TRABALHO A REALIZAR
1. Enumere, pela ordem em que surgem, todas as palavras que a reflexão sobre o sentido da vida apresenta entre aspas.
2. Prossiga a reflexão sobre o sentido da vida a partir da última frase apresentada.

EXCERTO DA PÁGINA
Interrogo-me, desde logo, sobre a interrogação que intitula esta reflexão, mas assumo o "ou" como algo que determina uma opção, uma opção entre uma acepção holística da vida e uma outra, estafada no exercício de determinar um sentido de oportunidade à própria vida. Se no primeiro caso, o sentido é uma propriedade sentir, atribuir sentido à vida é procurar compreendê-la, não segundo o princípio de uma dádiva, mas segundo o princípio de uma interpretação no segundo caso, que curiosamente se casa(rá) melhor com a ideia de uma predestinação, o exercício terreno de "viver" é, sobretudo, o esforço oportunista e tácito de transformar o exercício da vivência num exercício superiormente legitimado, que importa accionar.
Frágil divisão (ficam-nos todos os outros "ous" susceptíveis de serem imaginados), que quer sobretudo questionar um sentido, não estritamente pessoal, mas sobretudo enquanto projecto social.

DADOS BRUTOS

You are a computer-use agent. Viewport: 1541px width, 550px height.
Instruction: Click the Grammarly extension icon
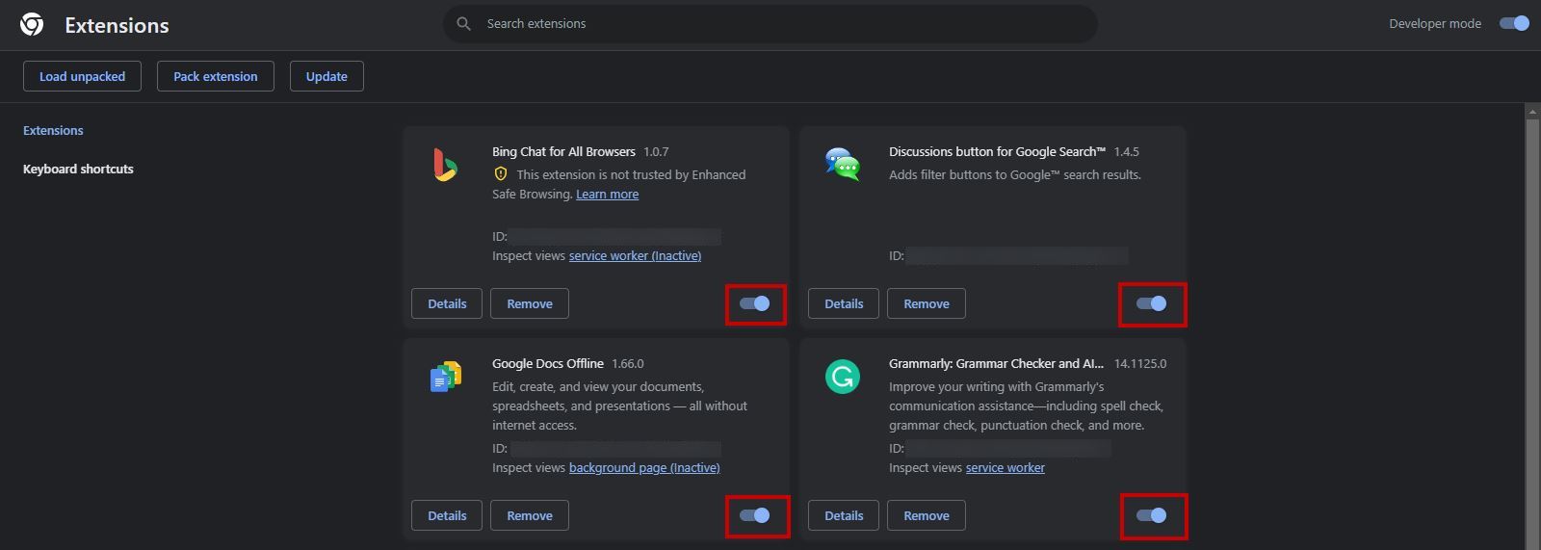842,377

RESPOSTAS POR TAREFA
1.
- ou
- viver
- ous

2.
Arrisco assim algumas convicções sobre esta deambulação em torno do social e, sobretudo, em torno de movimentações de massas que, diria, procuram um sentido colectivo. Afasto-me deliberadamente do 25 de Abril - porque as manifestações colectivas então registadas tinham a força e a explicação de uma ruptura com um passado, independentemente de se vislumbrar "que" futuro adviria dessa movimentação colectiva para me centrar em tempos, acontecimentos posteriores, ilustradores de uma movimentação colectiva aparentemente partilhada, se não por todos, pelo menos resultante de uma espécie de "impulso" colectivo no qual muitos se reviam.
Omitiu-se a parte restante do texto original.